§ **Assignment 1**: List every name the passage on Mrs. Mallard's name uses for the protagonist.
§ **Assignment 2**: Continue the passage on Mrs. Mallard's name, starting after its last sentence.

§ **Text provided**:
- - - - -

Date: 2015-10-07; view: 483.


Foreshadowing

What's in a Name?

Not until Paragraph 16 does the reader learn the protagonist's first name, Louise. Why the author delayed revealing her given name is open to speculation. I believe the author did so to suggest that the young woman lacked individuality and identity until her husband's reported death liberated her. Before that time, she was merely Mrs. Brently Mallard, an appendage grafted onto her husband's identity. While undergoing her personal renaissance alone in her room, she regains her own identity. It is at this time that her sister, Josephine, calls out, “Louise, open the door!” However, there is irony in Mrs. Mallard's first name: Louise is the feminine form of the masculine Louis. So even when Mrs. Mallard takes back her identity, it is in part a male identity. (Michael J. Cummings, Cummings Study Guides)

- - - - -

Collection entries
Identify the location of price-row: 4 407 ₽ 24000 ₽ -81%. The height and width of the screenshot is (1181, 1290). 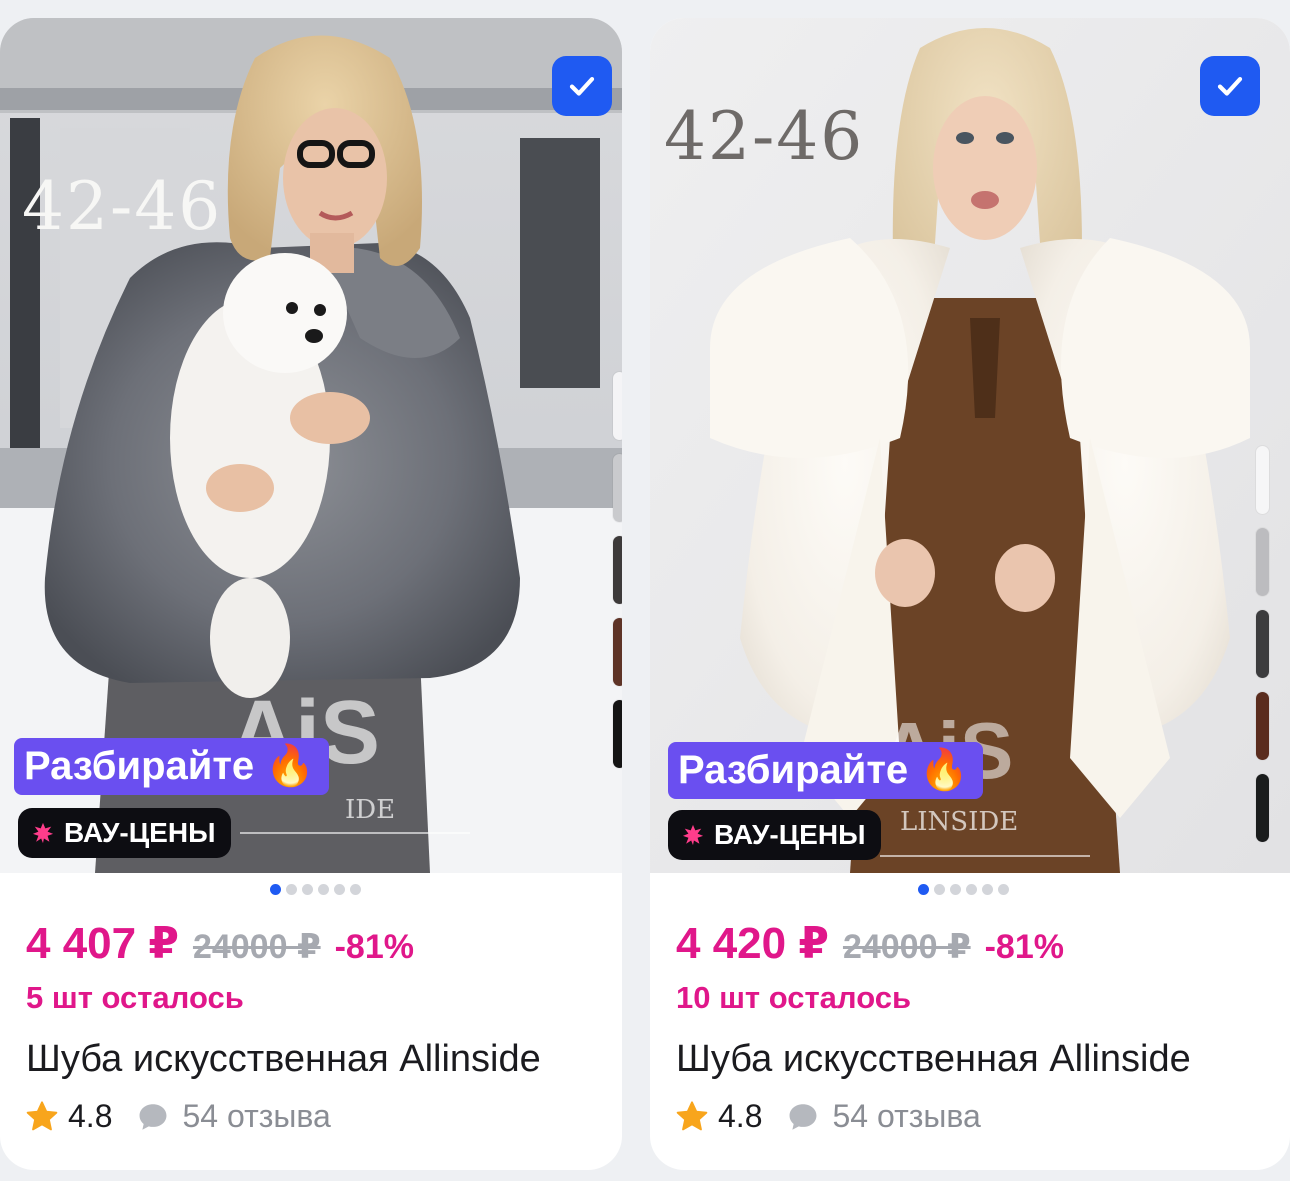
(220, 944). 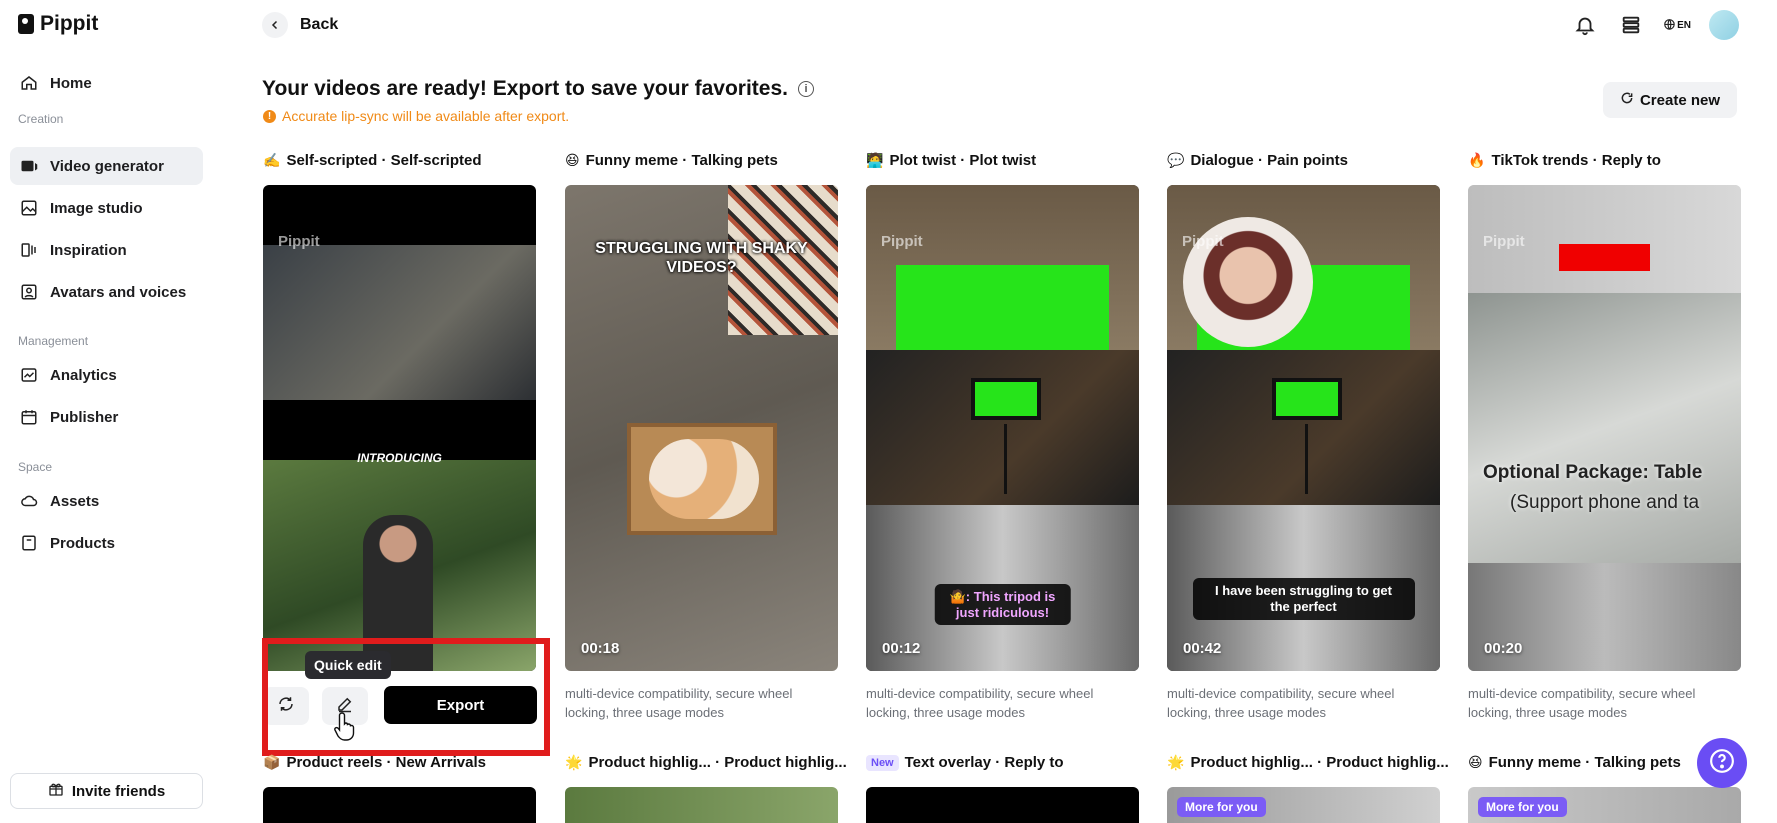 What do you see at coordinates (1176, 160) in the screenshot?
I see `card-emoji-icon: 💬` at bounding box center [1176, 160]. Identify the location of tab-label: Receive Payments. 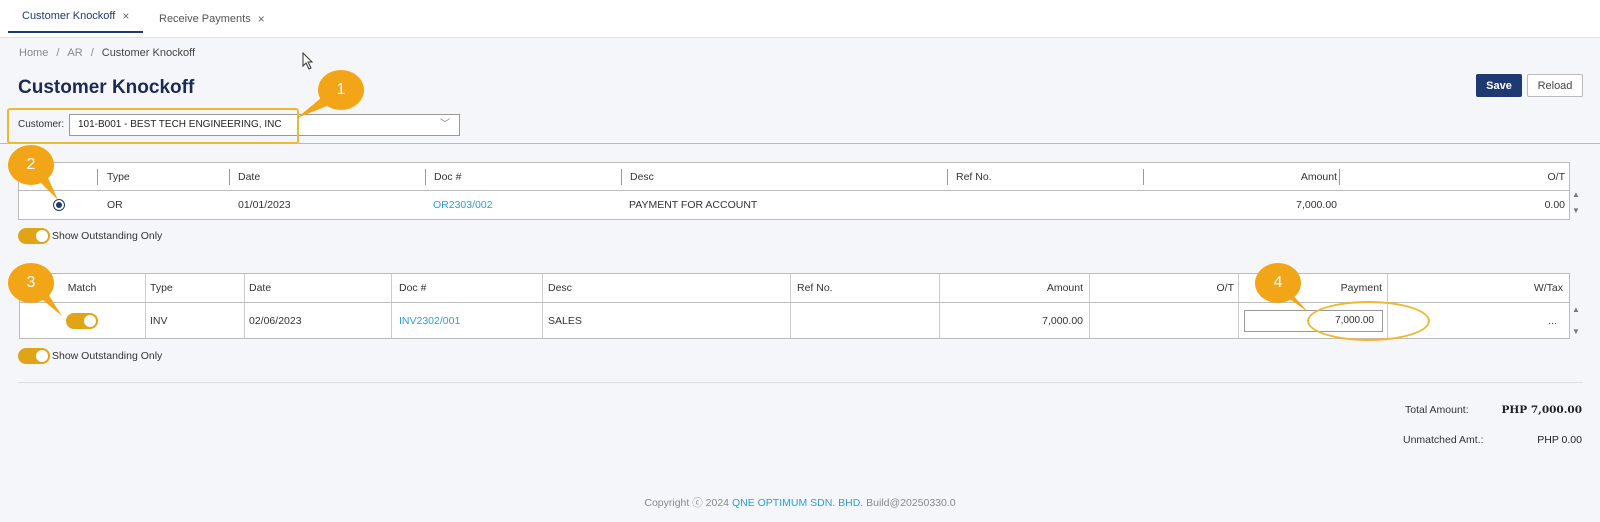
(205, 19).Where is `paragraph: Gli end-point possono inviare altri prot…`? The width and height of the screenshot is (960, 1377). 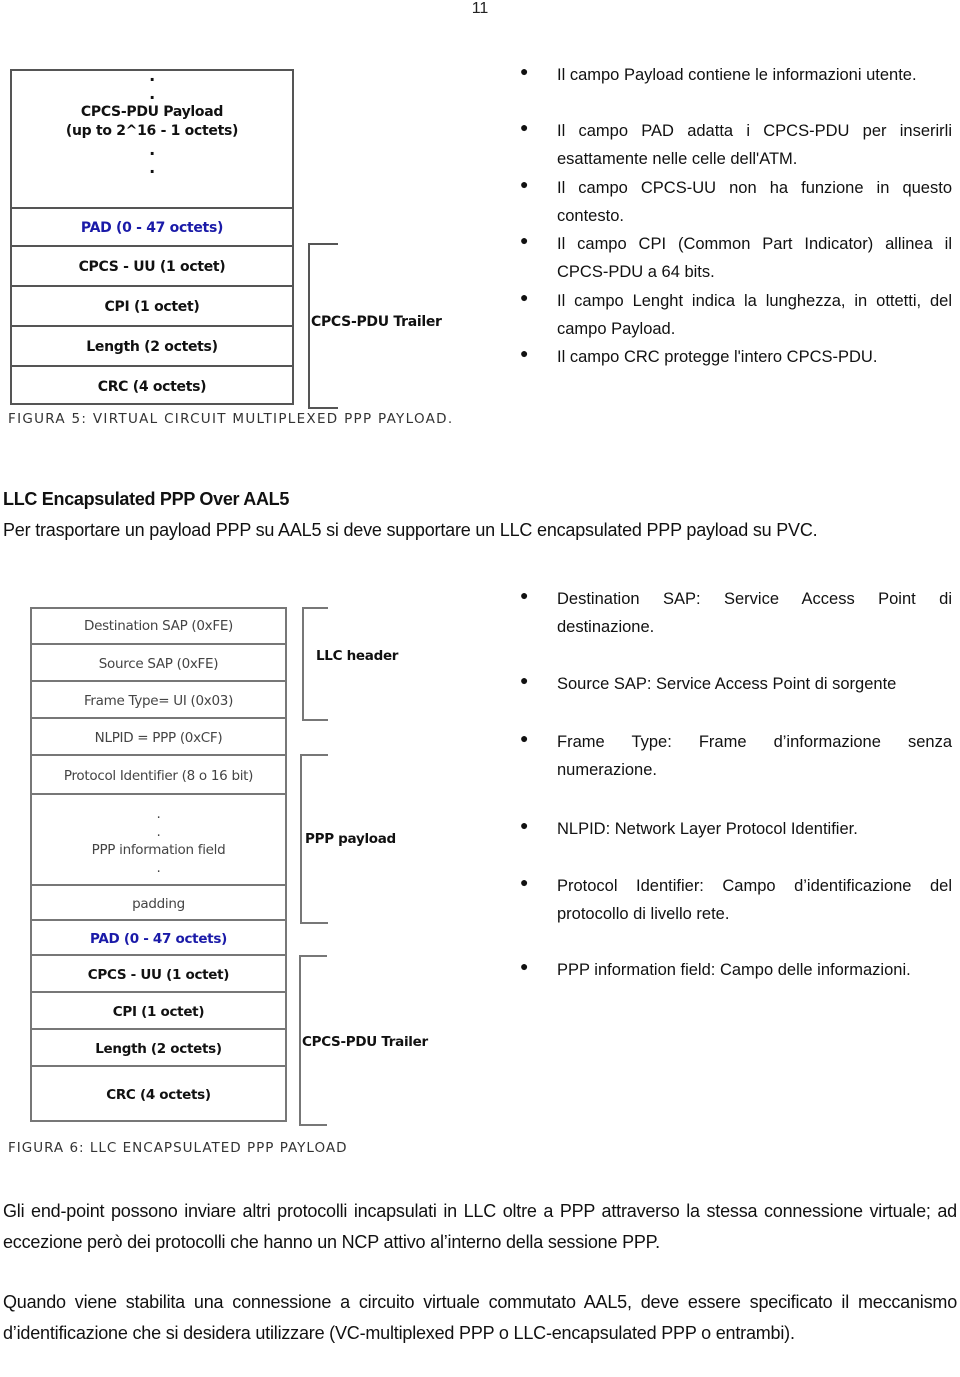
paragraph: Gli end-point possono inviare altri prot… is located at coordinates (480, 1226).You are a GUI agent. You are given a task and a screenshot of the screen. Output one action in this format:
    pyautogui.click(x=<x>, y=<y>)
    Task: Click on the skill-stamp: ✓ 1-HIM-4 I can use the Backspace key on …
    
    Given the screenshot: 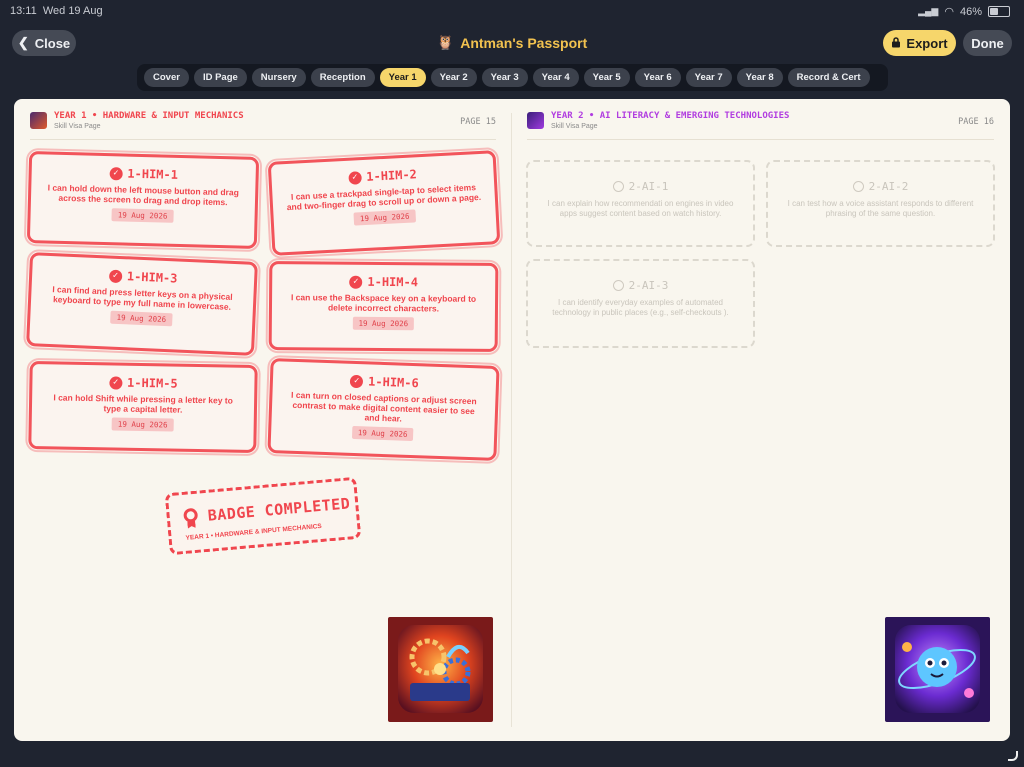 What is the action you would take?
    pyautogui.click(x=384, y=306)
    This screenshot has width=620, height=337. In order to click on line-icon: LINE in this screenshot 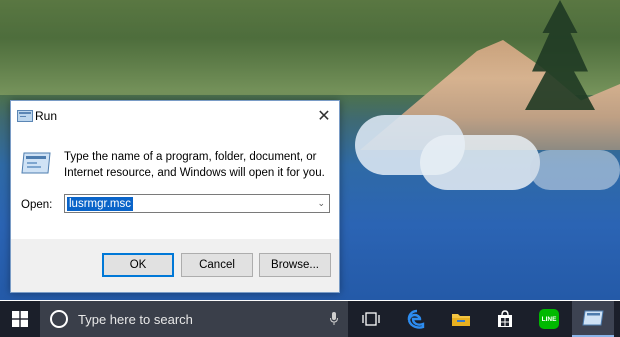, I will do `click(549, 319)`.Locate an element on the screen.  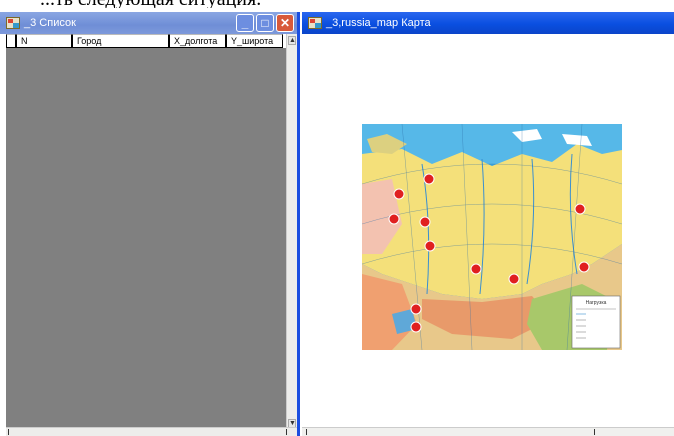
column-header-city: Город is located at coordinates (120, 41).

- - - - -

§ **Task response 1**:
Louise
Mrs. Brently Mallard
Mrs. Mallard

§ **Task response 2**:
The opening sentence of the story foreshadows the ending—or at least hints that Mrs. Mallard's heart condition will affect the outcome of the story. Morever, this sentence also makes the ending believable. Without an early reference to her heart ailment, the ending would seem implausible and contrived.

As the story unfolds, the reader discovers that Mrs. Mallard's heart ailment may have resulted—in part, at least—from the stress caused by her reaction to her inferior status in a male-dominated culture and to a less-than-ideal marriage. For example, in paragraph 8, Chopin says the young woman's face “bespoke repression”; in paragraph 14, the author tells us that a “powerful will” was “bending" Mrs. Mallard. Finally, in paragraph 15, Chopin notes: “Often she had not” loved her husband.